Supplied data:
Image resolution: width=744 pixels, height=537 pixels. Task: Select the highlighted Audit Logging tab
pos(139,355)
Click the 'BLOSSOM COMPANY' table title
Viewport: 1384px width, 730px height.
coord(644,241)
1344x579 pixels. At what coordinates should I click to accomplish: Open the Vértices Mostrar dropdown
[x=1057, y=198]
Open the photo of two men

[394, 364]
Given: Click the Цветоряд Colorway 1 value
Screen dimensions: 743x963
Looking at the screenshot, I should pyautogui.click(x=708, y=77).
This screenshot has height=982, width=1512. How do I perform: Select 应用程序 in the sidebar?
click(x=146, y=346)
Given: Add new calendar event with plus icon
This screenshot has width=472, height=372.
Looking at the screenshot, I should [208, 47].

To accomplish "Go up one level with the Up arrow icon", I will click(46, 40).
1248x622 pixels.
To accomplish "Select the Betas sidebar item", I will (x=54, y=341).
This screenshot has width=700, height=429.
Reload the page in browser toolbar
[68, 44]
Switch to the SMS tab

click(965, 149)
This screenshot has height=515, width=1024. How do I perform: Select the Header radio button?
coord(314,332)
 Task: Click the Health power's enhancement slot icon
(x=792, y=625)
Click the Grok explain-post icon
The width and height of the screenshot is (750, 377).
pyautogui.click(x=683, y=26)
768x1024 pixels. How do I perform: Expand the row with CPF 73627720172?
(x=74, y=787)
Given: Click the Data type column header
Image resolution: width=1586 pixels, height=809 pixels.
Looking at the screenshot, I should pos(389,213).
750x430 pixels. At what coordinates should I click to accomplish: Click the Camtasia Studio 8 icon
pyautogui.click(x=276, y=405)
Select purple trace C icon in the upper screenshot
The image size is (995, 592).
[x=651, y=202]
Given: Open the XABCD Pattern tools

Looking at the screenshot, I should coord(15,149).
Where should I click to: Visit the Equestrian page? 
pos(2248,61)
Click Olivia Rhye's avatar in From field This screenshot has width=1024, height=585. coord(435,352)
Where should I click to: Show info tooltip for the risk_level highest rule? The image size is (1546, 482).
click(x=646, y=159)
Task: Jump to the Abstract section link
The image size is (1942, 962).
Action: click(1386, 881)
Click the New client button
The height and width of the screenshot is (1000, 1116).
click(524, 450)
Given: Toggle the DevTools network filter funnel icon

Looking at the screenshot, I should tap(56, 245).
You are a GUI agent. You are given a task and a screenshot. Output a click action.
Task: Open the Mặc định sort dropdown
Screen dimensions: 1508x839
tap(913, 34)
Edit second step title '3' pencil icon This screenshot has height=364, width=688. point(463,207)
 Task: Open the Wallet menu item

Prompt: Output the material in full, matching it word for word.

Task solution:
Image resolution: width=744 pixels, height=537 pixels. Task: Select the highlighted Audit Logging tab
pos(139,355)
Click the 'BLOSSOM COMPANY' table title
Viewport: 1384px width, 730px height.
coord(644,241)
1344x579 pixels. At what coordinates should I click to accomplish: Open the Vértices Mostrar dropdown
[x=1057, y=198]
Open the photo of two men

[394, 364]
Given: Click the Цветоряд Colorway 1 value
Screen dimensions: 743x963
Looking at the screenshot, I should pyautogui.click(x=708, y=77).
This screenshot has height=982, width=1512. How do I perform: Select 应用程序 in the sidebar?
click(x=146, y=346)
Given: Add new calendar event with plus icon
This screenshot has width=472, height=372.
Looking at the screenshot, I should [208, 47].

To accomplish "Go up one level with the Up arrow icon", I will click(46, 40).
1248x622 pixels.
To accomplish "Select the Betas sidebar item", I will (x=54, y=341).
This screenshot has width=700, height=429.
Reload the page in browser toolbar
[68, 44]
Switch to the SMS tab

click(965, 149)
This screenshot has height=515, width=1024. How do I perform: Select the Header radio button?
coord(314,332)
 Task: Click the Health power's enhancement slot icon
(x=792, y=625)
Click the Grok explain-post icon
The width and height of the screenshot is (750, 377).
pyautogui.click(x=683, y=26)
768x1024 pixels. How do I perform: Expand the row with CPF 73627720172?
(x=74, y=787)
Given: Click the Data type column header
Image resolution: width=1586 pixels, height=809 pixels.
Looking at the screenshot, I should pos(389,213).
750x430 pixels. At what coordinates should I click to accomplish: Click the Camtasia Studio 8 icon
pyautogui.click(x=276, y=405)
Select purple trace C icon in the upper screenshot
The image size is (995, 592).
[x=651, y=202]
Given: Open the XABCD Pattern tools

Looking at the screenshot, I should coord(15,149).
Where should I click to: Visit the Equestrian page? 
pos(2248,61)
Click Olivia Rhye's avatar in From field This screenshot has width=1024, height=585. coord(435,352)
Where should I click to: Show info tooltip for the risk_level highest rule? The image size is (1546, 482).
click(x=646, y=159)
Task: Jump to the Abstract section link
The image size is (1942, 962).
Action: click(1386, 881)
Click the New client button
The height and width of the screenshot is (1000, 1116).
click(524, 450)
Given: Toggle the DevTools network filter funnel icon

Looking at the screenshot, I should tap(56, 245).
You are a GUI agent. You are given a task and a screenshot. Output a click action.
Task: Open the Mặc định sort dropdown
Screen dimensions: 1508x839
tap(913, 34)
Edit second step title '3' pencil icon This screenshot has height=364, width=688. point(463,207)
 Task: Open the Wallet menu item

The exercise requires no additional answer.